Whole-transcriptome RNA-seq, gene set enrichment pathway analysis, and exon coverage analysis of two plastid RNA editing mutants

Abstract

ABSTRACTIn land plants, plastid and mitochondrial RNAs are subject to post-transcriptional C-to-U RNA editing. T-DNA insertions in the ORGANELLE RNA RECOGNITION MOTIF PROTEIN6 gene resulted in reduced photosystem II (PSII) activity and smaller plant and leaf sizes. Exon coverage analysis of the ORRM6 gene showed that orrm6–1 and orrm6–2 are loss-of-function mutants. Compared to other ORRM proteins, ORRM6 affects a relative small number of RNA editing sites. Sanger sequencing of reverse transcription-PCR products of plastid transcripts revealed 2 plastid RNA editing sites that are substantially affected in the orrm6 mutants: psbF-C77 and accD-C794. The psbF gene encodes the β subunit of cytochrome b559, an essential component of PSII. The accD gene encodes the β subunit of acetyl-CoA carboxylase, a protein required in plastid fatty acid biosynthesis. Whole-transcriptome RNA-seq demonstrated that editing at psbF-C77 is nearly absent and the editing extent at accD-C794 was significantly reduced.

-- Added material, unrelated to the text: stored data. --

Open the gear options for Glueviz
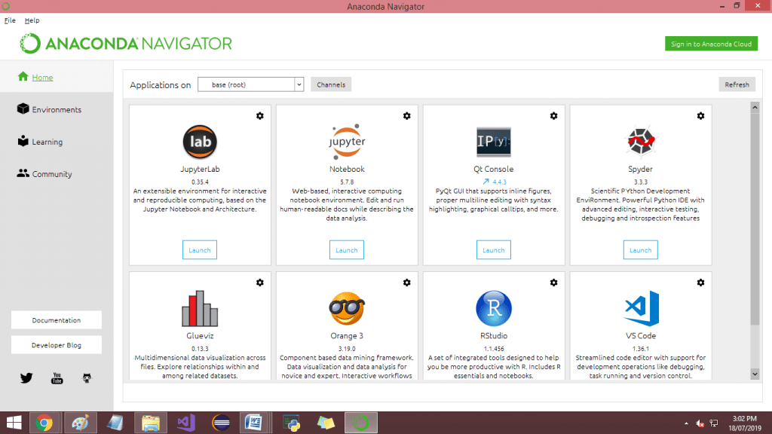This screenshot has height=434, width=772. point(259,282)
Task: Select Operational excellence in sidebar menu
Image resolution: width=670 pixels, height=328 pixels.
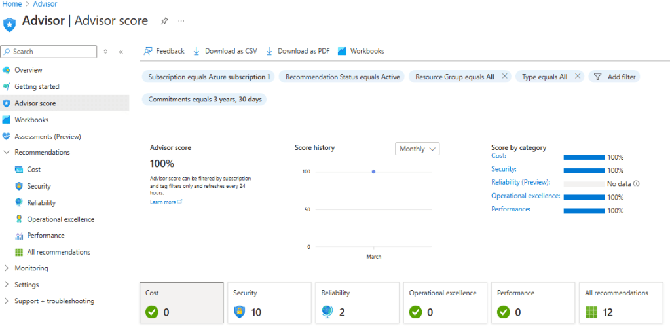Action: 60,219
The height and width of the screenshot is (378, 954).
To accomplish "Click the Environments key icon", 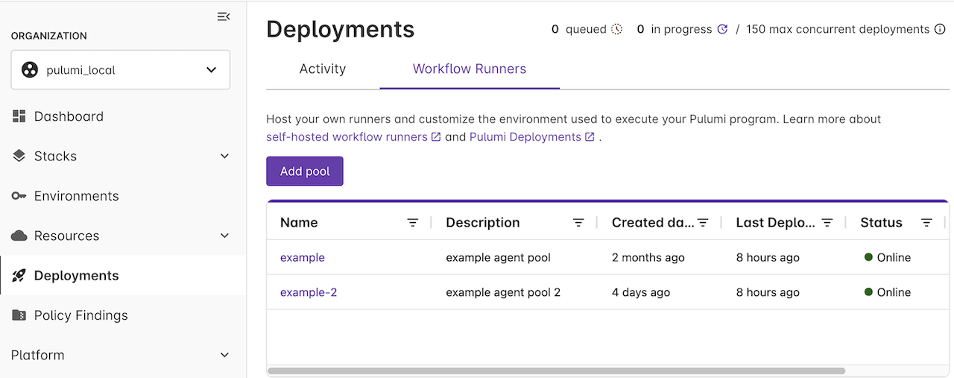I will [19, 196].
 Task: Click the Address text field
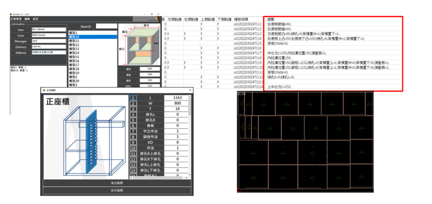48,52
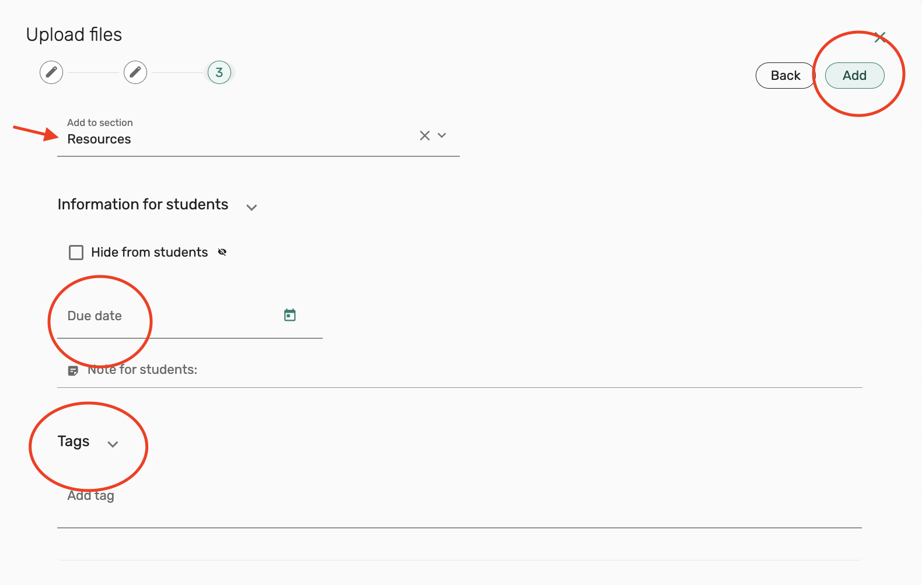Image resolution: width=922 pixels, height=585 pixels.
Task: Click the Resources section value
Action: [x=99, y=139]
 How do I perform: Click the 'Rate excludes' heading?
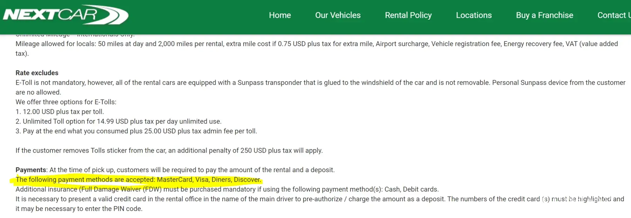point(37,73)
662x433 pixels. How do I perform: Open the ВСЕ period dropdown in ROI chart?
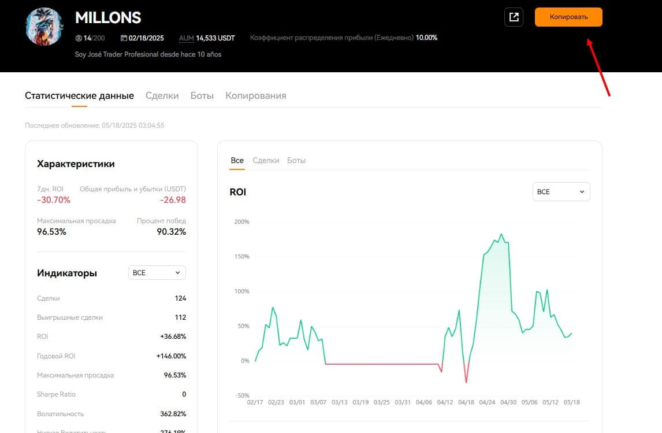(x=561, y=192)
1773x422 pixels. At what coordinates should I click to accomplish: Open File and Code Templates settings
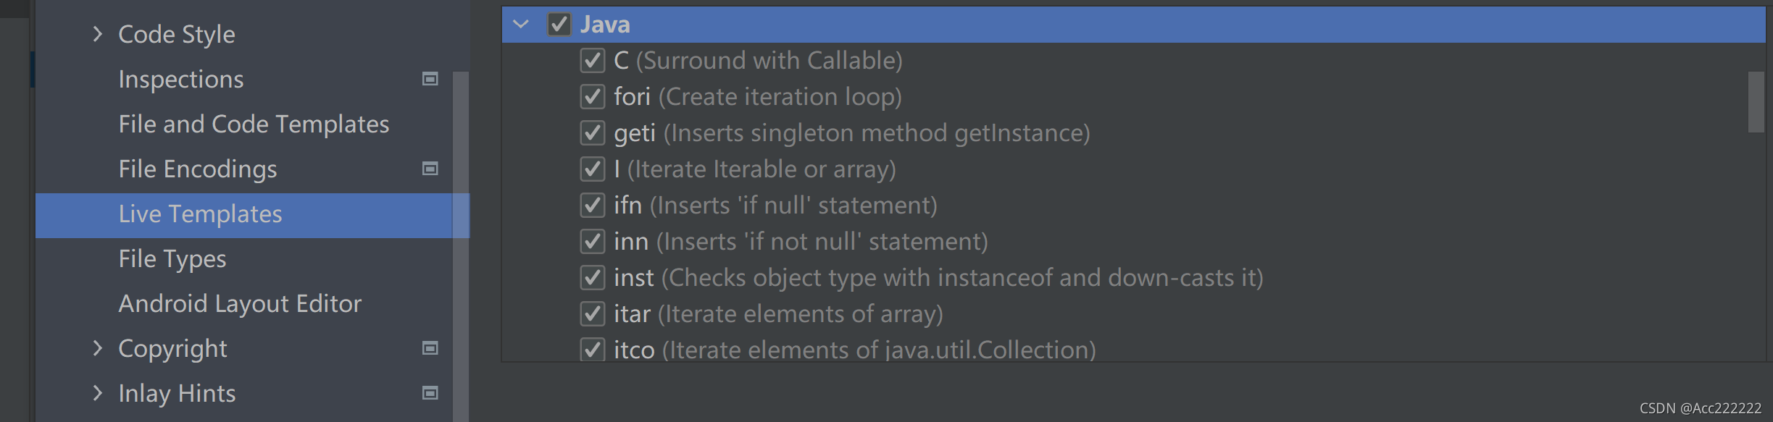[254, 124]
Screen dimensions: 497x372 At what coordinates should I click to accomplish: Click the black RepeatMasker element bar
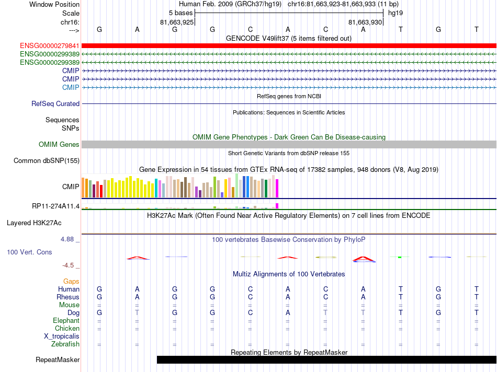click(326, 359)
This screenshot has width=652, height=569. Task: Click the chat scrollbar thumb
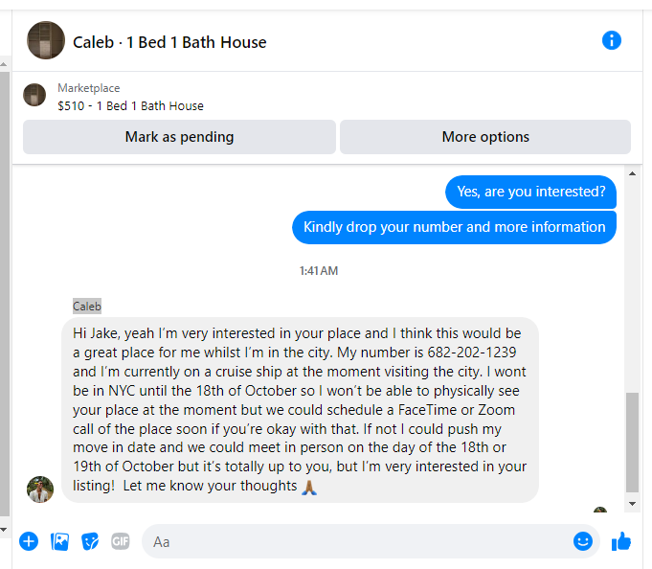[x=632, y=442]
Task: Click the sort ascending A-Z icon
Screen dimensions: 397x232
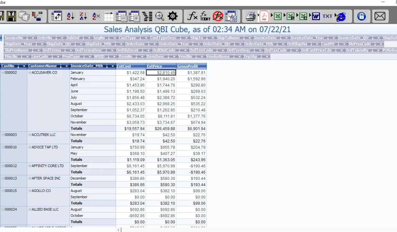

Gene set enrichment pathway analysis showed that expression of multiple gene sets involved in photosynthesis, especially photosynthetic electron transport, is significantly upregulated in both orrm6 mutants. The upregulation could be a mechanism to compensate for the reduced PSII electron transport rate in the orrm6 mutants. These results further demonstrated that Organelle RNA Recognition Motif protein ORRM6 is required in editing of specific RNAs in the Arabidopsis (Arabidopsis thaliana) plastid.